Gleichberechtigung

Leutheusser wirbt für Gleichstellung von Homo-Paaren

Gleiches Recht für alle: Die Justizministerin will nach Ehegattensplitting auch volles Adoptionsrecht für homosexuelle Paare.

Foto: DAPD

Bundesjustizministerin Sabine Leutheusser-Schnarrenberger (FDP) hat sich für eine volle Gleichstellung homosexueller Paare beim Adoptionsrecht ausgesprochen. „Wenn mehr gleichgeschlechtliche Paare Kinder haben, ist das wunderbar“, schreibt die Ministerin in einem am Mittwoch veröffentlichten Beitrag für das Hamburger Magazin „Stern“. Momentan steht homosexuellen Paaren nur die Stiefkindadoption zur Verfügung: Ein Partner muss schon ein leibliches Kind mit in die Ehe bringen, dass der andere Partner dann adoptieren kann. „Wenn zwei Menschen des gleichen Geschlechts ein Paar werden, sollte die Politik sie nach Kräften unterstützen“, so Leutheusser-Schnarrenberger.

Zur Debatte über das sogenannte Ehegattensplitting für gleichgeschlechtliche Paare schreibt die Ministerin: „Warum sollte es nicht Aufgabe der Politik sein, geeignete Rahmenbedingungen für eine bunte, individualisierte Lebenswirklichkeit zu schaffen?“ Im Südwestrundfunk hatte sie ebenfalls am Mittwoch eine steuerliche Gleichstellung sogenannter Homo-Ehen gefordert. „Wir müssen handeln, statt immer nur auf Bundesverfassungsgerichtsentscheidungen zu reagieren.“ Sie schloss nicht aus, dass ihre Partei sich auf längere Sicht auch für ein Familiensplitting einsetzen könnte. Derzeit sei es aber vorrangig, die Ungleichbehandlung eingetragener Lebenspartnerschaften zu beseitigen. „Da sollten wir wirklich in dieser Koalition zeigen, dass wir uns nicht nur drängen und treiben lassen“, so Leutheusser-Schnarrenberger.

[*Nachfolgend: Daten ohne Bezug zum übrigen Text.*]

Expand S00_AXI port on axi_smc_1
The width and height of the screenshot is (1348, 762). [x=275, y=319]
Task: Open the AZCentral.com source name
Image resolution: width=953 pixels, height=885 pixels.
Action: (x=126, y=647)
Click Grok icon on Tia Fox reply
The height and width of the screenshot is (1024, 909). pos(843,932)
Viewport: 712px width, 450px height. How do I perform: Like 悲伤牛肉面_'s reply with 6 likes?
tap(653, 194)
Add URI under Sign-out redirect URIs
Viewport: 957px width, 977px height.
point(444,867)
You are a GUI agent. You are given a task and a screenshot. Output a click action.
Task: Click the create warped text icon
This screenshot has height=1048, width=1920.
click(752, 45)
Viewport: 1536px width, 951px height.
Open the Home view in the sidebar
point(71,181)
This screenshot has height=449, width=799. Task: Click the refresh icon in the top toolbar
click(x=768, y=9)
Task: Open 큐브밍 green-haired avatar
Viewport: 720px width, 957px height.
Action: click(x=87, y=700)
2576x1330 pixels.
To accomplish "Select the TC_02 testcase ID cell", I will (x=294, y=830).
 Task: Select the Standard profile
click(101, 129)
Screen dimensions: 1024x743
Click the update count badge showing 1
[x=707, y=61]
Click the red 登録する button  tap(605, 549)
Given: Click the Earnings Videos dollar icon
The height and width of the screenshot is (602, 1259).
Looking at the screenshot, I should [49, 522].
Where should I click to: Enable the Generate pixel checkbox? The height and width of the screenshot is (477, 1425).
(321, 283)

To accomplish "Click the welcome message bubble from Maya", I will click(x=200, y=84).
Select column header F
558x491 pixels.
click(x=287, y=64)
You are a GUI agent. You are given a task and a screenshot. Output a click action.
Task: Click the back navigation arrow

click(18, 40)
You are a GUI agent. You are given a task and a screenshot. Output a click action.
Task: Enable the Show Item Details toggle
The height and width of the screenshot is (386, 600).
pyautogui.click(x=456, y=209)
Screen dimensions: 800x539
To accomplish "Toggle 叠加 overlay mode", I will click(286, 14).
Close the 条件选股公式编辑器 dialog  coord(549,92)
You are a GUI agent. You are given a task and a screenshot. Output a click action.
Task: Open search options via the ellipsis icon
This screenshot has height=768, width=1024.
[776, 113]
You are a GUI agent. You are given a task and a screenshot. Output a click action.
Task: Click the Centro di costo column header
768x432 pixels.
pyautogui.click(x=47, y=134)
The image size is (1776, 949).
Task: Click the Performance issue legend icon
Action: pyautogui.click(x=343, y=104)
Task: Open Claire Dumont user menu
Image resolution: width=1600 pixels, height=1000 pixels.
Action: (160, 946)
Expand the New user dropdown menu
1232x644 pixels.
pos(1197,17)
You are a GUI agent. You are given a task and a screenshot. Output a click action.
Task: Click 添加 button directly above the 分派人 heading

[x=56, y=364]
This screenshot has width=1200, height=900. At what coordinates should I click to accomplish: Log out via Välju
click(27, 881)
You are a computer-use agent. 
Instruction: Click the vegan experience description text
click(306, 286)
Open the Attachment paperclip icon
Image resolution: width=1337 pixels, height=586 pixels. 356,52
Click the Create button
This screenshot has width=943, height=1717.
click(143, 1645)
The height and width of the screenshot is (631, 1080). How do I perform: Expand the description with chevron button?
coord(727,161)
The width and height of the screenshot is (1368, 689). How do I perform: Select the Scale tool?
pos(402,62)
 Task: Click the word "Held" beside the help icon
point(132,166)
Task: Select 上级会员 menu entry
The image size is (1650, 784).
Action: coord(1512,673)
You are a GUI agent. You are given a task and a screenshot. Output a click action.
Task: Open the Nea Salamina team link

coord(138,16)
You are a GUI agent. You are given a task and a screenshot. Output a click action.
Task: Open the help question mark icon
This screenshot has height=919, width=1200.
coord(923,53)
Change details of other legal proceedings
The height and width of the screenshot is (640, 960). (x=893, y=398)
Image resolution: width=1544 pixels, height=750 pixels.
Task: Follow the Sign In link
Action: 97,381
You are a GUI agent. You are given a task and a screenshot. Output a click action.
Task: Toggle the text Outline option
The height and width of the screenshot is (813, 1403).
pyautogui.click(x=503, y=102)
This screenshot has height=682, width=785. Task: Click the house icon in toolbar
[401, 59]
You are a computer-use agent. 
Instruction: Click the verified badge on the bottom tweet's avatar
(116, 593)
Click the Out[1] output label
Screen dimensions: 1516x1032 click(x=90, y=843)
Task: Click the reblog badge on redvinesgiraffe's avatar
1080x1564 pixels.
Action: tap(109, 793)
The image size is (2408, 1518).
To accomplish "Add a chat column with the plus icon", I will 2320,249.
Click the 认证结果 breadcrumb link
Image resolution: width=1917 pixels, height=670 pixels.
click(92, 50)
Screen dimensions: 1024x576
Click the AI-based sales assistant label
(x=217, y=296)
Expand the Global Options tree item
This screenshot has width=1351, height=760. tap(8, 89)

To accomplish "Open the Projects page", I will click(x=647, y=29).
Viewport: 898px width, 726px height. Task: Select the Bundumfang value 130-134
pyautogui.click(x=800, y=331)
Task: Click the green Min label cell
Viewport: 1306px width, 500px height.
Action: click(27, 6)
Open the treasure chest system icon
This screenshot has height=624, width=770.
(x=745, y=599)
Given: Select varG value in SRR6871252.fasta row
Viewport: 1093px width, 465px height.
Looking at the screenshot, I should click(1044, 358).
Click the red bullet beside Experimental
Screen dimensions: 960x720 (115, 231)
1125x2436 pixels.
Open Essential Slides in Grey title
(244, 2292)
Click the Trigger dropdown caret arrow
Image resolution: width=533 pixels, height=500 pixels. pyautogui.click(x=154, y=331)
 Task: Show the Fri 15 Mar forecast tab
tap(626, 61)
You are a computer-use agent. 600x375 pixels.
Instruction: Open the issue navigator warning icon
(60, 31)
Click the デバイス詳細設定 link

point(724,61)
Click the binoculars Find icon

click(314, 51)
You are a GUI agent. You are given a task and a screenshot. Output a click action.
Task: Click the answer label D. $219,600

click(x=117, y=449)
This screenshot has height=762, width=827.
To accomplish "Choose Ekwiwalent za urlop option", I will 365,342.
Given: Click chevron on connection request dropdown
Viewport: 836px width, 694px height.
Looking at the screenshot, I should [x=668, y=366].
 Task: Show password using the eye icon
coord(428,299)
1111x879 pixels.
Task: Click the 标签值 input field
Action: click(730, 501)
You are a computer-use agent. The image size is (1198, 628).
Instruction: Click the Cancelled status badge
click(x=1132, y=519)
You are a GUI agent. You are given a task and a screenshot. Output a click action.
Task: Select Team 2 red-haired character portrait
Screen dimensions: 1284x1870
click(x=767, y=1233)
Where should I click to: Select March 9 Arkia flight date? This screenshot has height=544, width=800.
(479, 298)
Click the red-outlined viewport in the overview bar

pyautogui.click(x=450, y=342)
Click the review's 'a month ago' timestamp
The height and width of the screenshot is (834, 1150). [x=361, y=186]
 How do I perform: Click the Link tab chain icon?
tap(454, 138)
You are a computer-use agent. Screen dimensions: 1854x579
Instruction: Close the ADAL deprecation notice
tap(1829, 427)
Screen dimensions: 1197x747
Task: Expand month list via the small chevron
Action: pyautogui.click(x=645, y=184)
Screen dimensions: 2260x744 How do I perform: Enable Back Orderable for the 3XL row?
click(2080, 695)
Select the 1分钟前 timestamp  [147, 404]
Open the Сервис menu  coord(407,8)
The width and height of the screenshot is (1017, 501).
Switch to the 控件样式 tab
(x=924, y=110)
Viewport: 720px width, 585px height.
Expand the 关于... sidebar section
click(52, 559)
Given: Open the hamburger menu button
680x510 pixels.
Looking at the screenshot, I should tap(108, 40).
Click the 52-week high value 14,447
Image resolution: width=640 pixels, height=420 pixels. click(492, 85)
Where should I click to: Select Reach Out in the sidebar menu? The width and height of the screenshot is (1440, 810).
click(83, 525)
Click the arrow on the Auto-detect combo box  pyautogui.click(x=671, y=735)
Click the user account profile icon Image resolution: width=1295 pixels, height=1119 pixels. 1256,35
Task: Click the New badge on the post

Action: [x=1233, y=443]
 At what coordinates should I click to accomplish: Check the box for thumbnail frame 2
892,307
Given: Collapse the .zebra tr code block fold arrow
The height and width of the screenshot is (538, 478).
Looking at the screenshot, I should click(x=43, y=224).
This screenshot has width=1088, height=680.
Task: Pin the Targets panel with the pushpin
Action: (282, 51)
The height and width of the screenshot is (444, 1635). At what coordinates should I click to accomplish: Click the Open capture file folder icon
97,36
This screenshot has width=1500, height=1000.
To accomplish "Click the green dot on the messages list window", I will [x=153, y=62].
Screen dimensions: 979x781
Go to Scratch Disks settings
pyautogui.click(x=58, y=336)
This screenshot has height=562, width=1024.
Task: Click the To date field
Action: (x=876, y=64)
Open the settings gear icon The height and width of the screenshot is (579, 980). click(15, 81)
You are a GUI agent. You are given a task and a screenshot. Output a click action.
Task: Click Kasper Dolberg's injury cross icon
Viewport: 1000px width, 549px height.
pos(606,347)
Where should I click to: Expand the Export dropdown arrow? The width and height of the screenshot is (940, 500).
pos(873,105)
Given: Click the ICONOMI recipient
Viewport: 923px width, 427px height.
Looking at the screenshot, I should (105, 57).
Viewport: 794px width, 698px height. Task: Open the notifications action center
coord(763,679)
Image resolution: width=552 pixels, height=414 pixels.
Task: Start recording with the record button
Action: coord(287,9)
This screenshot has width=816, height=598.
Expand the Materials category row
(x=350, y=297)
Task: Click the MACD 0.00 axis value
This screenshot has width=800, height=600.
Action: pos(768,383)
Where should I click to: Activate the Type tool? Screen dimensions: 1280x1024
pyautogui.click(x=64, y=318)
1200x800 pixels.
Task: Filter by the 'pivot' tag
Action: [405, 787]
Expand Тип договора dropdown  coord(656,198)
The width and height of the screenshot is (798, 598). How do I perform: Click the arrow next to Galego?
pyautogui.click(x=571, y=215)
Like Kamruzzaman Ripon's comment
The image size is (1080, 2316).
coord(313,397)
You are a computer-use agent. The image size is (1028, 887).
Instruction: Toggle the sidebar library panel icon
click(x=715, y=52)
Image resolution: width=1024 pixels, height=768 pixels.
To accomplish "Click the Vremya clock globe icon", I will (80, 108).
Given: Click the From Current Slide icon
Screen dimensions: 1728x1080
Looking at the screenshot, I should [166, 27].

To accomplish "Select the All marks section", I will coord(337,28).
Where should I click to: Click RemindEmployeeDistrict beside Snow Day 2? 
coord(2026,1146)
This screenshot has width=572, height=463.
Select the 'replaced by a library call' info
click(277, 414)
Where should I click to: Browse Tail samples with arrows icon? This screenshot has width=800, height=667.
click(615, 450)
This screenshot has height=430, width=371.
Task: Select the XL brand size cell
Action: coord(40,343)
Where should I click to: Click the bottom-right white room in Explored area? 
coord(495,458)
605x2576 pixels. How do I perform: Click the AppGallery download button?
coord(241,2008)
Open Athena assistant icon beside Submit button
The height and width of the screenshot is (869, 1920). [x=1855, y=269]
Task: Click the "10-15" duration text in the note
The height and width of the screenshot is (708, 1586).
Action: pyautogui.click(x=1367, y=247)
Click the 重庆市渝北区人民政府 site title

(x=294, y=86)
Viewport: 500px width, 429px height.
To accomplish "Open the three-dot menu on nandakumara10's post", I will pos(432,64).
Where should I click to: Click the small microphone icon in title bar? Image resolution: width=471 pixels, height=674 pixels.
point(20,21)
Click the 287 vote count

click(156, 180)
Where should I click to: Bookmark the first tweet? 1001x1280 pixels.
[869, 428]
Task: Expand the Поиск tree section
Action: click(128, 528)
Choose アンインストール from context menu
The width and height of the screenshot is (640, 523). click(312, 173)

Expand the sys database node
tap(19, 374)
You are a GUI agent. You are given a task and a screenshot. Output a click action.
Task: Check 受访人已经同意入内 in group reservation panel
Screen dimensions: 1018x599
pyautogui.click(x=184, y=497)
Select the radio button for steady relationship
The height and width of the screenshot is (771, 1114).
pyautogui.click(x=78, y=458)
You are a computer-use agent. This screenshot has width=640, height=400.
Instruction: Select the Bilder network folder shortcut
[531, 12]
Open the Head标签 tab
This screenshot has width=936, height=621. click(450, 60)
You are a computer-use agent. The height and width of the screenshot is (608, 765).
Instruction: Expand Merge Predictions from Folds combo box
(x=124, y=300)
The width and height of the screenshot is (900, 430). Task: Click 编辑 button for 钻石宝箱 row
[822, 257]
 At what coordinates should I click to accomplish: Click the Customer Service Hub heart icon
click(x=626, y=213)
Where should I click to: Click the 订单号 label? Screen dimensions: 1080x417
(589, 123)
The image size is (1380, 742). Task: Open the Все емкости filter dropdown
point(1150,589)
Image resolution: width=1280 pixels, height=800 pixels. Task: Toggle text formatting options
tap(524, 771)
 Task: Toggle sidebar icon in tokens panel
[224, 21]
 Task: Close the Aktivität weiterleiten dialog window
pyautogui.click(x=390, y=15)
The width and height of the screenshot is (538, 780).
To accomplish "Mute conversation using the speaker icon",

Mehrheit der Deutschen für Gleichstellung

Der CSU-Bundestagsabgeordnete Norbert Geis hingegen schreibt im „Stern“, durch die Ausweitung des Steuersplittings auf gleichgeschlechtliche Lebensgemeinschaften würde der Weg zur Aushöhlung der Ehe fortgesetzt. „Dies kann ich als Christ nicht mittragen.“ Es gebe nicht umsonst einen Gottesbezug in der Präambel des Grundgesetzes. „Eine Gleichstellung wäre auch rechtlich höchst zweifelhaft, weil wir damit eine Verfassungsänderung durch die Hintertür betreiben“, so Geis.

Demgegenüber befürwortet die Mehrheit der Deutschen laut einer Forsa-Umfrage im Auftrag des Hamburger Magazins ein Ehegattensplitting für Homo-Paare. 75 Prozent der Bundesbürger sprachen sich den Angaben zufolge dafür aus, 23 Prozent dagegen, zwei Prozent hatten keine Meinung dazu.